Unleashing the Potential of Tracklets for Unsupervised Video Person Re-Identification
Nanxing Meng, Qizao Wang, Bin Li, Xiangyang Xue
TL;DR
This work tackles unsupervised video person re-identification by exploiting the rich temporal information in tracklets without relying on identities or camera labels. The core idea is to refine tracklet representations through Noise-Filtered Tracklet Partition (NFTP) to create sub-tracklets, and then apply Self-Supervised Refined Clustering (SSR-C) with a progressive sub-cluster merging strategy to generate reliable pseudo labels; learning is guided by a Class Smoothing Classification (CSC) loss that leverages multiple related sub-clusters per refined label. The approach, evaluated on MARS and DukeMTMC-VideoReID, sets new state-of-the-art performance among unsupervised methods and rivals supervised approaches, while maintaining inference efficiency. Overall, SSR-C demonstrates that carefully exploiting intra-tracklet consistency and locality via self-supervised clustering can effectively overcome noisy tracklets and yield robust cross-camera identity representations in a fully unsupervised setting.
Abstract
With rich temporal-spatial information, video-based person re-identification methods have shown broad prospects. Although tracklets can be easily obtained with ready-made tracking models, annotating identities is still expensive and impractical. Therefore, some video-based methods propose using only a few identity annotations or camera labels to facilitate feature learning. They also simply average the frame features of each tracklet, overlooking unexpected variations and inherent identity consistency within tracklets. In this paper, we propose the Self-Supervised Refined Clustering (SSR-C) framework without relying on any annotation or auxiliary information to promote unsupervised video person re-identification. Specifically, we first propose the Noise-Filtered Tracklet Partition (NFTP) module to reduce the feature bias of tracklets caused by noisy tracking results, and sequentially partition the noise-filtered tracklets into "sub-tracklets". Then, we cluster and further merge sub-tracklets using the self-supervised signal from the tracklet partition, which is enhanced through a progressive strategy to generate reliable pseudo labels, facilitating intra-class cross-tracklet aggregation.
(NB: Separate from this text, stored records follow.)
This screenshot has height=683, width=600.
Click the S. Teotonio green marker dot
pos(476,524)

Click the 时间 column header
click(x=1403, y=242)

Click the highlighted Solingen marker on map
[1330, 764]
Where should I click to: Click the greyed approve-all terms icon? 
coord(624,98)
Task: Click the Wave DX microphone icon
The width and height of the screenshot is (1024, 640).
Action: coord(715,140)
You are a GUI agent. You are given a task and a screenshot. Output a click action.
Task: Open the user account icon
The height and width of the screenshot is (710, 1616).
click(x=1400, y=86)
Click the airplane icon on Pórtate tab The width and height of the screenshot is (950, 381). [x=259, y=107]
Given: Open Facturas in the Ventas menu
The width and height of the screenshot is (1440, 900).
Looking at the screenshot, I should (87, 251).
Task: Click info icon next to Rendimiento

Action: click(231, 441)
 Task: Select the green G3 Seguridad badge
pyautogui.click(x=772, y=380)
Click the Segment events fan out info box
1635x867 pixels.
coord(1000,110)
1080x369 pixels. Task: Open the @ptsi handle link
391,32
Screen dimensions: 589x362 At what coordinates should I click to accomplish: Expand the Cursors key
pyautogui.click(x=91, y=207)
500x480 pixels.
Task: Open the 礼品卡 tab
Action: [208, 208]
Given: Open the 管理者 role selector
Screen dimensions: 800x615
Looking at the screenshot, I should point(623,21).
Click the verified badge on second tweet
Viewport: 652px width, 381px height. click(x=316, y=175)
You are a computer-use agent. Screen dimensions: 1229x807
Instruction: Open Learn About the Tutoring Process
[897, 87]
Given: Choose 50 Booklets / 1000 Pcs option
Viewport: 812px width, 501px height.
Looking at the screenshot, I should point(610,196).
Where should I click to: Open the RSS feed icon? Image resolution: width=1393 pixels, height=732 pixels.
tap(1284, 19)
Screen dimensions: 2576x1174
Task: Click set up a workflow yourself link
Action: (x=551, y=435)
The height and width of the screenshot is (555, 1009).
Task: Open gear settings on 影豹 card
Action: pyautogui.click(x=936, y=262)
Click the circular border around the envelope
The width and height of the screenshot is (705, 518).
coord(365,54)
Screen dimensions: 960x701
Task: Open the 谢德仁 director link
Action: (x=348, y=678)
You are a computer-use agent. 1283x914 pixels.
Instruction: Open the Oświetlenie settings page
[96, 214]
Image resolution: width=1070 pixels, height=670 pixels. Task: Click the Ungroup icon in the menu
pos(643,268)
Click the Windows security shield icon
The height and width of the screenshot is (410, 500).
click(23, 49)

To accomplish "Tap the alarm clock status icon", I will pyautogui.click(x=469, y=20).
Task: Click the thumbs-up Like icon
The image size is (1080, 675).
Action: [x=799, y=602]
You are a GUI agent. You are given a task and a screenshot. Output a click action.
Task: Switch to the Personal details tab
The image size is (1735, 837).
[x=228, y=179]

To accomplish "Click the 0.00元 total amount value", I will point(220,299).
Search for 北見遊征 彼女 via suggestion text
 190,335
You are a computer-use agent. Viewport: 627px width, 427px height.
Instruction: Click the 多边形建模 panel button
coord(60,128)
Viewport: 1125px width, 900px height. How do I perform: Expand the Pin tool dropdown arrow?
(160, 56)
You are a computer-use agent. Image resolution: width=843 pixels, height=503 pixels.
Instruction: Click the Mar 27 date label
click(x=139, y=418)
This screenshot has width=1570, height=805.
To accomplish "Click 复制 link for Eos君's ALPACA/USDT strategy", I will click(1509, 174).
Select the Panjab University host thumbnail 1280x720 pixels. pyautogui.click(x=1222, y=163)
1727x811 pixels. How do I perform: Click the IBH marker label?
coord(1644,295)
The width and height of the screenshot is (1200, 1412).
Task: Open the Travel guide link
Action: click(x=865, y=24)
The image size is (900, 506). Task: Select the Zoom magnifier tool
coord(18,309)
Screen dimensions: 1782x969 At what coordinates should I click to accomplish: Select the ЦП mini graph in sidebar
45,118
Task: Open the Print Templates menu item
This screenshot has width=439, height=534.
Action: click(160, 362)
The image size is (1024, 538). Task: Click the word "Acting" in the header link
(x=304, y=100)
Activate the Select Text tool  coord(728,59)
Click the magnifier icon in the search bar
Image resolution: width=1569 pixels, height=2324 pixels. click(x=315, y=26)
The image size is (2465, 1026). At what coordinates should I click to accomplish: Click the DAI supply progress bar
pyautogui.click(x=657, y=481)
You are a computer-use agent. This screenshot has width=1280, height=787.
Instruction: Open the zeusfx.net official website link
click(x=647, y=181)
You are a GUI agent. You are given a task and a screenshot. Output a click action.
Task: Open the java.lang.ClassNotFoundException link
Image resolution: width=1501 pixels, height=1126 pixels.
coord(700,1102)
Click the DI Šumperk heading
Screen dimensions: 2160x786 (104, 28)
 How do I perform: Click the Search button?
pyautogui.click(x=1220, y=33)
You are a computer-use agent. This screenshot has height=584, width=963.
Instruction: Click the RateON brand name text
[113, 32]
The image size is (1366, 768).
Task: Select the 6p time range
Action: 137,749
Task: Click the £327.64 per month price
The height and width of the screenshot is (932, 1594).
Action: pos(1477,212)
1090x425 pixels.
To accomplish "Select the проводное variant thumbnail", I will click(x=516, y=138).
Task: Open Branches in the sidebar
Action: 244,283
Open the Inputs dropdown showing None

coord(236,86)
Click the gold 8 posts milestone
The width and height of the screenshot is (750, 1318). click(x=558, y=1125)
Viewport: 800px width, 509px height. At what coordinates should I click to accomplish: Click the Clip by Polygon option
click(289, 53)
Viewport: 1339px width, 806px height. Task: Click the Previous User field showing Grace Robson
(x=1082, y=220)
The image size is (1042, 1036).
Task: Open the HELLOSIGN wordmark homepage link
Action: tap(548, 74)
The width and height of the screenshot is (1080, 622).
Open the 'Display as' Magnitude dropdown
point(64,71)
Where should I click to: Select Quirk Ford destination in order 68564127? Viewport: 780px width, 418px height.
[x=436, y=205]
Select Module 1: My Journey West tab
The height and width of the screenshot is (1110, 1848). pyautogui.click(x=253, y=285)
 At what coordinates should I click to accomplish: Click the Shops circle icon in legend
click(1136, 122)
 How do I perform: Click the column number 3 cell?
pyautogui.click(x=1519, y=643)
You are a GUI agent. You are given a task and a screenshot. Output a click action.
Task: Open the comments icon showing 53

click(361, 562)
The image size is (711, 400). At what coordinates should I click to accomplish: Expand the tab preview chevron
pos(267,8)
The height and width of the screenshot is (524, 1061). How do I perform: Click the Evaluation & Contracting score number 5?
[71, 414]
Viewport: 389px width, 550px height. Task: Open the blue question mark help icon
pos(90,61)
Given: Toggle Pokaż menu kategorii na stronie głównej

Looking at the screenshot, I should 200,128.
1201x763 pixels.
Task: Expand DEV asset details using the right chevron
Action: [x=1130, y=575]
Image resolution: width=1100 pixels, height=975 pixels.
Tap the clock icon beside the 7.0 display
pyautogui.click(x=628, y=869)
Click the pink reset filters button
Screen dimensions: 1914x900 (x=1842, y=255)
Moreover, we propose the Class Smoothing Classification (CSC) loss to efficiently promote model learning. Extensive experiments on the MARS and DukeMTMC-VideoReID datasets demonstrate that our proposed SSR-C for unsupervised video person re-identification achieves state-of-the-art results and is comparable to advanced supervised methods. The code is available at https://github.com/Darylmeng/SSRC-Reid.